GOtv Shield final
- Event: 2013 FKF President's Cup
| Gor Mahia | A.F.C. Leopards |
| 0 | 1 |
- Date: 17 November 2013
- Venue: Nyayo National Stadium, Nairobi
- Man of the Match: Noah Wafula
- Referee: Davies Omweno
- Weather: Sunny 22 °C (72 °F)

= 2013 FKF President's Cup final =

The 2013 FKF President's Cup final was the 42nd final of the FKF President's Cup. The football match took place on Sunday, 17 November 2013 at 3:00 PM local time, and was contested by Gor Mahia and A.F.C. Leopards.

By winning the match, Leopards denied their opponents a league and cup double, and will represent Kenya at the 2014 CAF Confederation Cup. The two teams will face off again in the first Nairobi derby match of the 2014 season at the Kenyan Super Cup.

==Background==
The Nairobi derby between Gor Mahia and A.F.C. Leopards is the biggest rivalry in the history of Kenyan football, having already met 75 times in all competitions since their first match on 5 May 1968, with Leopards winning 25 against Gor Mahia's 22. The final will be the final derby match of the 2013 season.

==Road to the final==
===Gor Mahia===

| Round | Opponent | Score |
|---|---|---|
| 2nd | Shabana Kisii (H) | 6–0 |
| 3rd | Thika United (H) | 2–0 |
| QF | Western Stima (H) | 2–0 |
| SF | Sony Sugar (H) | 0–0 (4–2 p) |

Beginning their President's Cup campaign in the second round as a Premier League team, Gor Mahia played their first match against FKF Division One side Shabana Kisii on 11 September. The match ended in a 6–0 rout in favour of the Nairobi side, with braces from Kevin Omondi and Ugandan international Dan Sserunkuma and goals from Angelo Okumu and Edwin Lavatsa at the Nyayo National Stadium cementing their place in the third round.

Gor Mahia's next opponents were fellow Premier League side Thika United. It took K'Ogalo 50 minutes to break the deadlock in the match played at the Nairobi City Stadium, when Kenyan international Patrick Oboya, who went on to win the man of the match award, neatly chipped the ball over goalkeeper Lucas Indeche to give his side the lead. After only 8 minutes, Sserunkuma got himself on the scoresheet again to seal the victory and book them a quarter-final clash with Kakamega side Western Stima.

(Source entries)

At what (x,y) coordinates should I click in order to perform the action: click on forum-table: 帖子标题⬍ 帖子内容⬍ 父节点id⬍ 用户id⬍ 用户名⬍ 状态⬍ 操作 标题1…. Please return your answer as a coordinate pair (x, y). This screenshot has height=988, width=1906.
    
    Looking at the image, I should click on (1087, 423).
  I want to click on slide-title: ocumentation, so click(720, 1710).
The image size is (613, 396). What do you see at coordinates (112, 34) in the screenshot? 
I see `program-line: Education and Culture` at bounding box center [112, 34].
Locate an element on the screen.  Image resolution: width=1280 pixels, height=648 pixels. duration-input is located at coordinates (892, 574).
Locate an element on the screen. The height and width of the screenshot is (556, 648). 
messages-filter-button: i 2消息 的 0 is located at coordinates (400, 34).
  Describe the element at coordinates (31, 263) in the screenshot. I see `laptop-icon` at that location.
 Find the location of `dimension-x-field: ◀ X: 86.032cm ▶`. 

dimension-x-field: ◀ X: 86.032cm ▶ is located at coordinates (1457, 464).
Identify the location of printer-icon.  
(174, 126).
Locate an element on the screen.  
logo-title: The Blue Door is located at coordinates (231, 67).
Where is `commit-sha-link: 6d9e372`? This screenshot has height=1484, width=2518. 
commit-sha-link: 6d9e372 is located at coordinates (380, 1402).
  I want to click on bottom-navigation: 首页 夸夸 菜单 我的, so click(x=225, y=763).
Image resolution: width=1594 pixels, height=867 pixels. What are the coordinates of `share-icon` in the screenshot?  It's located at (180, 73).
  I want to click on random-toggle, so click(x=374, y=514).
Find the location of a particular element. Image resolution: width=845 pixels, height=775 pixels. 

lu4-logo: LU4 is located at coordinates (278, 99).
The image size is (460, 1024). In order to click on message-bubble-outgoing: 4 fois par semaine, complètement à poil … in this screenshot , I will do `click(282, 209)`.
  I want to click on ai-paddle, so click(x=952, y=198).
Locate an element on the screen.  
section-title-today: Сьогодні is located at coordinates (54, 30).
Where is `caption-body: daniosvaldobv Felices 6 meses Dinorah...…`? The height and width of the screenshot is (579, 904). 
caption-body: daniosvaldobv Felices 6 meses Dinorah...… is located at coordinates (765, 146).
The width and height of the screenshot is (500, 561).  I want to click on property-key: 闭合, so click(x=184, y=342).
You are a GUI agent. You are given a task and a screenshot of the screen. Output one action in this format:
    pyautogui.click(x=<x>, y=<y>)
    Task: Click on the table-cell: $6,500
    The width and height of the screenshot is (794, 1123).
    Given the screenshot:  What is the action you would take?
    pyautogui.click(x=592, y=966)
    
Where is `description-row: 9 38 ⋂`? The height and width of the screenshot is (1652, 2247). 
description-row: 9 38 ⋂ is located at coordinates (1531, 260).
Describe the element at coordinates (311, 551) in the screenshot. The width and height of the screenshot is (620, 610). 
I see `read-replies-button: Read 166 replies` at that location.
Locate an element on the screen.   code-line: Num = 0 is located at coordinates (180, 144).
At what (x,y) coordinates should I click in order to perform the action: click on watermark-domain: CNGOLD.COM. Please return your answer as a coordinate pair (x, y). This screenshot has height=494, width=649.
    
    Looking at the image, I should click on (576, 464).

▶ [Task set]:
- a) Copy the entries word for word, from the line containing "has height=1484, width=2518." down to the line containing "I want to click on ai-paddle, so".
- b) Continue the article on the 2013 FKF President's Cup final, picking up right after its last sentence.
The cup final article and the entries were drawn from separate, unrelated sources.

▶ [Your written answers]:
- a)
Where is `commit-sha-link: 6d9e372`? This screenshot has height=1484, width=2518. 
commit-sha-link: 6d9e372 is located at coordinates (380, 1402).
  I want to click on bottom-navigation: 首页 夸夸 菜单 我的, so click(x=225, y=763).
Image resolution: width=1594 pixels, height=867 pixels. What are the coordinates of `share-icon` in the screenshot?  It's located at (180, 73).
  I want to click on random-toggle, so click(x=374, y=514).
Find the location of a particular element. Image resolution: width=845 pixels, height=775 pixels. 

lu4-logo: LU4 is located at coordinates (278, 99).
The image size is (460, 1024). In order to click on message-bubble-outgoing: 4 fois par semaine, complètement à poil … in this screenshot , I will do `click(282, 209)`.
  I want to click on ai-paddle, so click(x=952, y=198).

- b)
In the quarter-final played on 12 October at the Nyayo National Stadium, Sserunkuma emerged the hero for Gor Mahia once again, netting a brace to send his side to the semi-finals. The diminutive Ugandan forward scored twice in the last 7 minutes of the first half and helped his side hold on to their lead in the second half, in which Edwin Lavatsa almost made it 3–0, having his shot punched away for a corner in the 72nd minute by David Juma.

The semi-final match against Sony Sugar proved to be a very tough affair for Gor Mahia, who had to win the game on a penalty shoot-out. Their star striker and the competition's top scorer Dan Sserunkuma was ruled out just minutes before the game, picking up a slight injury while warming up for the 2013 Kenyan Premier League champions and having to be replaced by Paul Kiongera. Just 6 minutes after kick-off, Gor Mahia had a golden opportunity to snatch the lead after Kiongera was brought down in the box by Charles Odette, who was booked for the offence. However, Kevin Omondi had his penalty kick saved by Wycliffe Kasaya, and the score remained 0–0. Former Thika United and Tusker striker Moses Arita could have also taken the lead for Sony Sugar at the other end, but had his shot easily picked up by Tanzanian international Ivo Mapunda in the 33rd minute.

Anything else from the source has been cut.